-- Start Page text --

228 lines
20 KiB
TeX
228 lines
20 KiB
TeX
\documentclass[11pt, a4paper]{article}
|
|
|
|
\usepackage[a4paper,left=1.8cm,right=1.8cm,top=2cm,bottom=2cm]{geometry}
|
|
\usepackage{graphicx}
|
|
\usepackage{amsmath}
|
|
\usepackage{amssymb}
|
|
\usepackage{booktabs}
|
|
\usepackage{tabularx}
|
|
\usepackage{xcolor}
|
|
\usepackage{colortbl}
|
|
\usepackage{subcaption}
|
|
\usepackage{multicol}
|
|
\usepackage{makecell}
|
|
\usepackage{needspace}
|
|
\usepackage{caption}
|
|
\captionsetup{skip=2pt}
|
|
\captionsetup[figure]{textfont=it}
|
|
|
|
\usepackage{hyperref}
|
|
\hypersetup{
|
|
colorlinks=true,
|
|
linkcolor=black,
|
|
urlcolor=blue,
|
|
citecolor=black,
|
|
}
|
|
|
|
|
|
\graphicspath{{imgs/}}
|
|
|
|
\title{\vspace{-1.5cm}\Large\textbf{Road Signs Classification} \\ [0.5ex] \normalsize\emph{Machine Learning Course --- Programming Assignment}}
|
|
\author{Roberto Mastrofrancesco}
|
|
\date{10th February 2026}
|
|
|
|
\begin{document}
|
|
|
|
\maketitle
|
|
\vspace{-0.5cm}
|
|
\begin{multicols}{2}
|
|
|
|
|
|
\noindent\rule{\linewidth}{0.4pt}
|
|
\tableofcontents
|
|
\noindent\rule{\linewidth}{0.4pt}
|
|
|
|
\section{Introduction}
|
|
Road sign recognition is a critical component of autonomous driving systems, enabling vehicles to understand and respond to traffic signs effectively. The objective of this report is to train different classification models to correctly classify road signs from a given dataset. Different models of varying complexity have been explored and evaluated, implementing proper feature extraction techniques where necessary.

-- End Page text --

Task instructions
1/ Answer these from the LaTeX report source:
(a) What left and right margins does the geometry setup specify?
(b) What date does the report carry?
(c) What color are URLs set to in the hyperref options?
2/ Extend the LaTeX report source, starting right after its last sentence.
None of the material that comes next is needed.

-- Start Information provided --

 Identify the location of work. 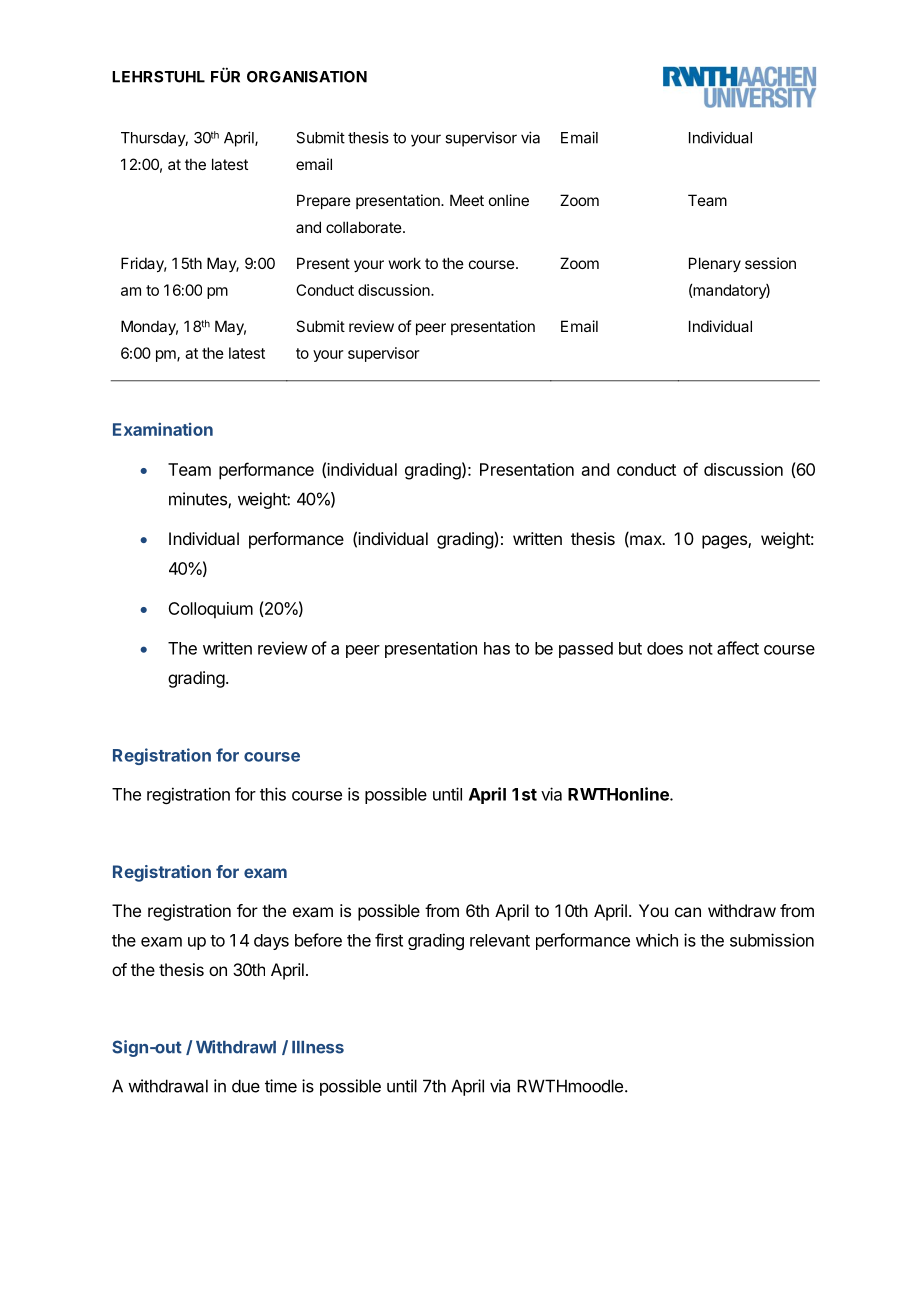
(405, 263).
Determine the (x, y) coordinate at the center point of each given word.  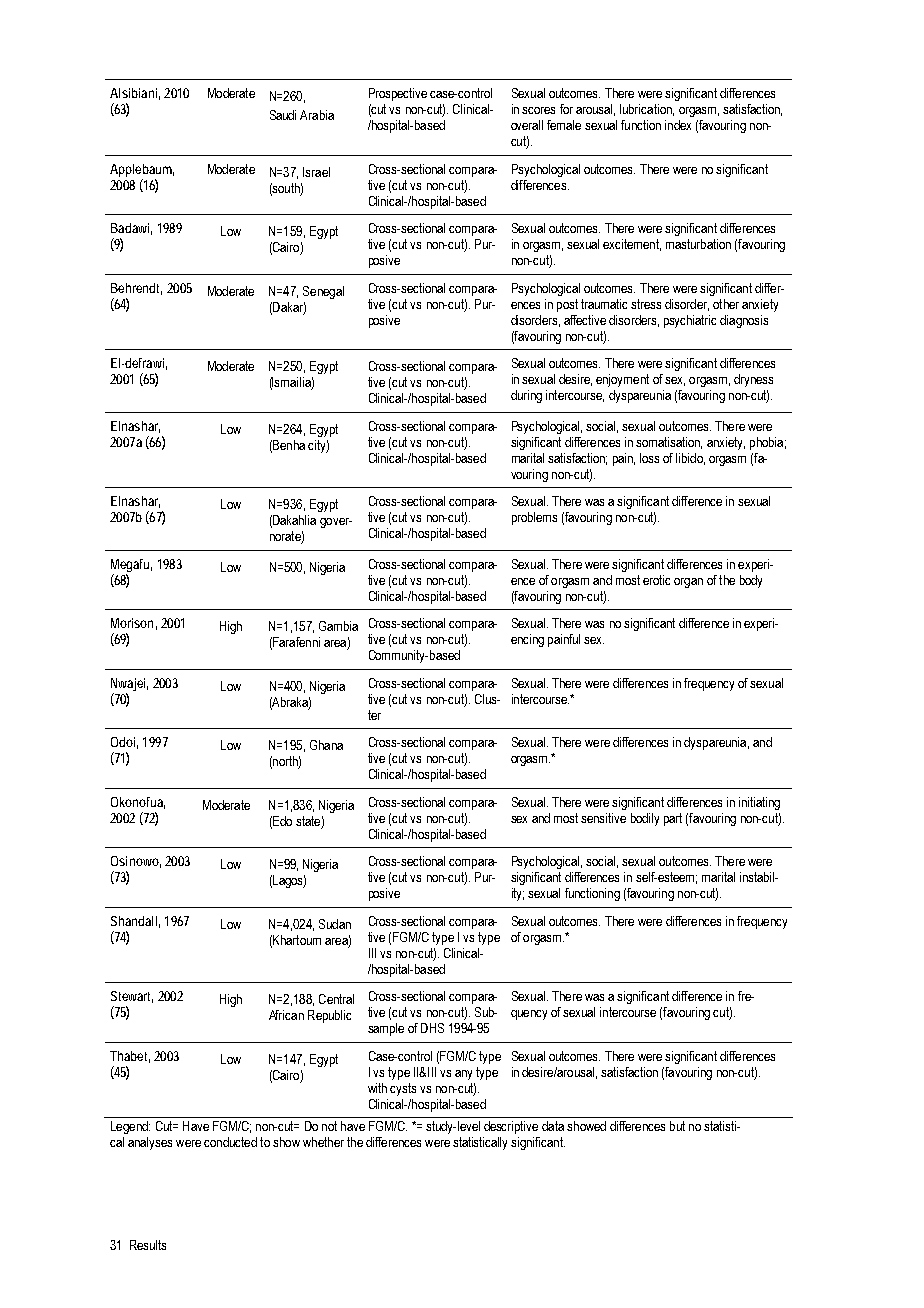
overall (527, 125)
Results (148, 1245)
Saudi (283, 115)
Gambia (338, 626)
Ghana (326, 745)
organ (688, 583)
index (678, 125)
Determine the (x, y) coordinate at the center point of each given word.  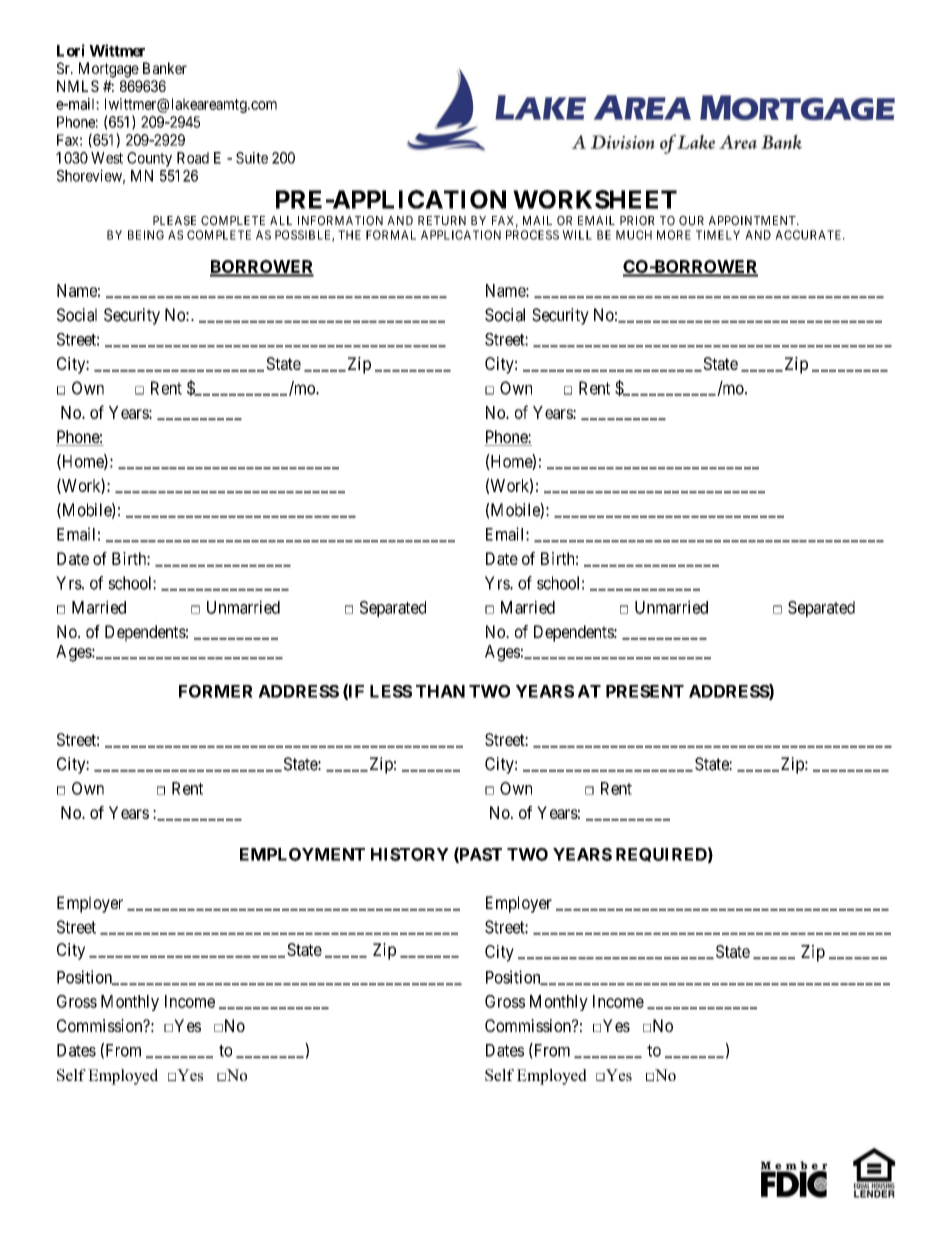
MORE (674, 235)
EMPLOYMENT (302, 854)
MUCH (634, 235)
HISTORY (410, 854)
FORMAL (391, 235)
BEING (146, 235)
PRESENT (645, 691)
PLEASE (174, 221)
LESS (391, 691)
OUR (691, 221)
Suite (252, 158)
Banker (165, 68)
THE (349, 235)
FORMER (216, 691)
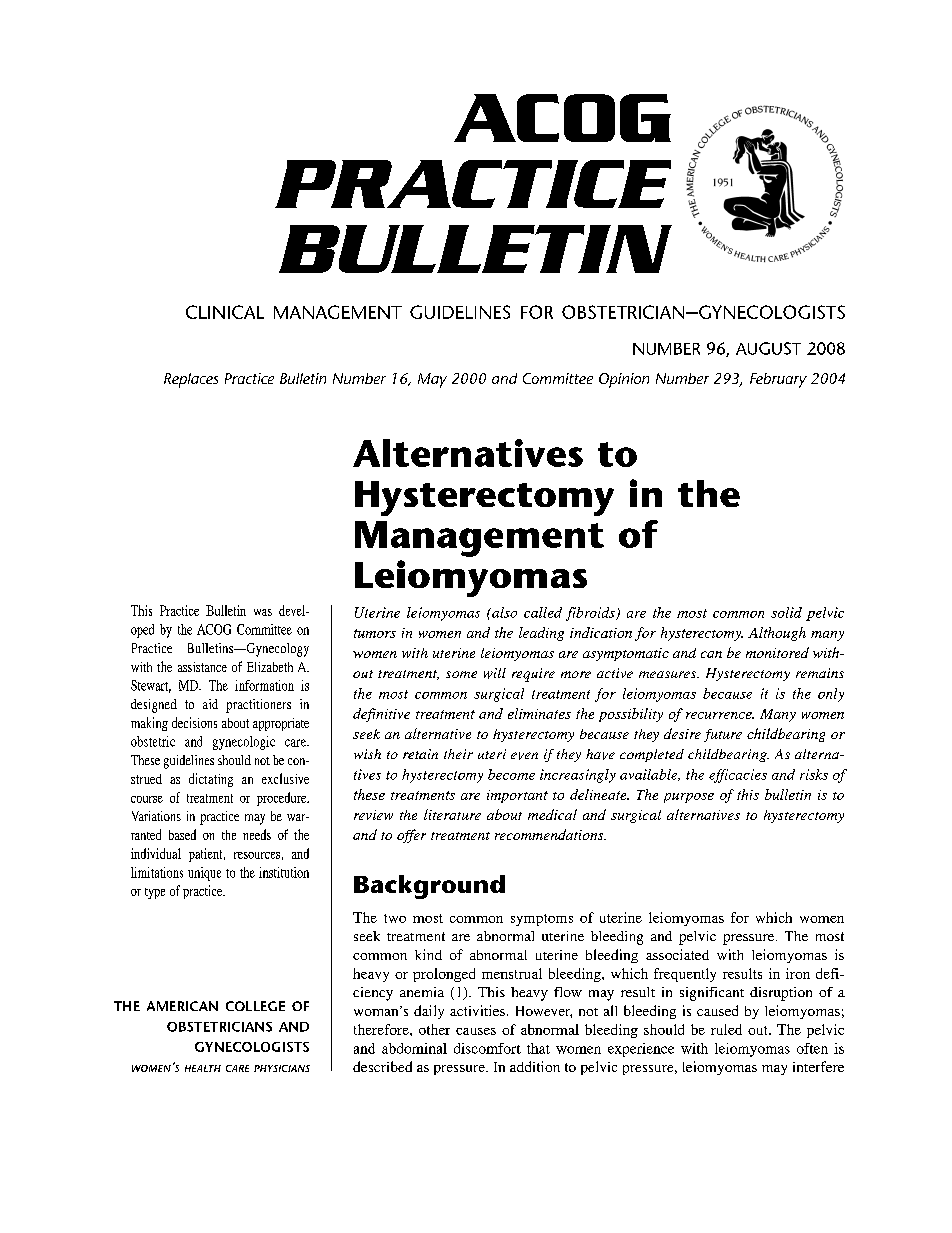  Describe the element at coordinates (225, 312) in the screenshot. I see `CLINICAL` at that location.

-- End Information provided --

Answers for the exercise
1/
(a) 1.8cm each
(b) 10th February 2026
(c) Blue

2/
|
|
|
|
The notebook from which the results are obtained is run on my personal computer with the following specifications: Intel Core i7-8700K CPU, 32GB RAM, and NVIDIA GeForce GTX 1080Ti GPU.
|
|
|
|
\section{Dataset}
|
|
The dataset comprises 1088 color images of 200x200 pixels divided into 20 distinct road sign classes. Each class contains a set of training samples and 10 test samples, with the number of training images varying across classes. To proceed with the assignment, an additional small validation set was created from the training samples, obtaining the following configuration:
|
|
\begin{itemize}
|
|
\item Training set: 788 images (not equally distributed across classes due to the original dataset being imbalanced).
|
|
\item Validation set: 100 images, 5 per class; it has been constructed by randomly selecting 5 images from each class of the original training set.
|
|
\item Test set: 200 images, 10 per class (as provided in the original dataset).
|
|
\end{itemize}
|
|
|
|
\subsection{Data Augmentation}\label{sec:augmentation}
|
|
Due to the relatively small number of training samples, data augmentation techniques were applied to increase the diversity of the training data and improve model generalization. In particular, transformations able to modify the images while preserving the recognizability of the road signs, such as random low-angle rotations ($<10^\circ$), horizontal flips and small brightness adjustments, were implemented.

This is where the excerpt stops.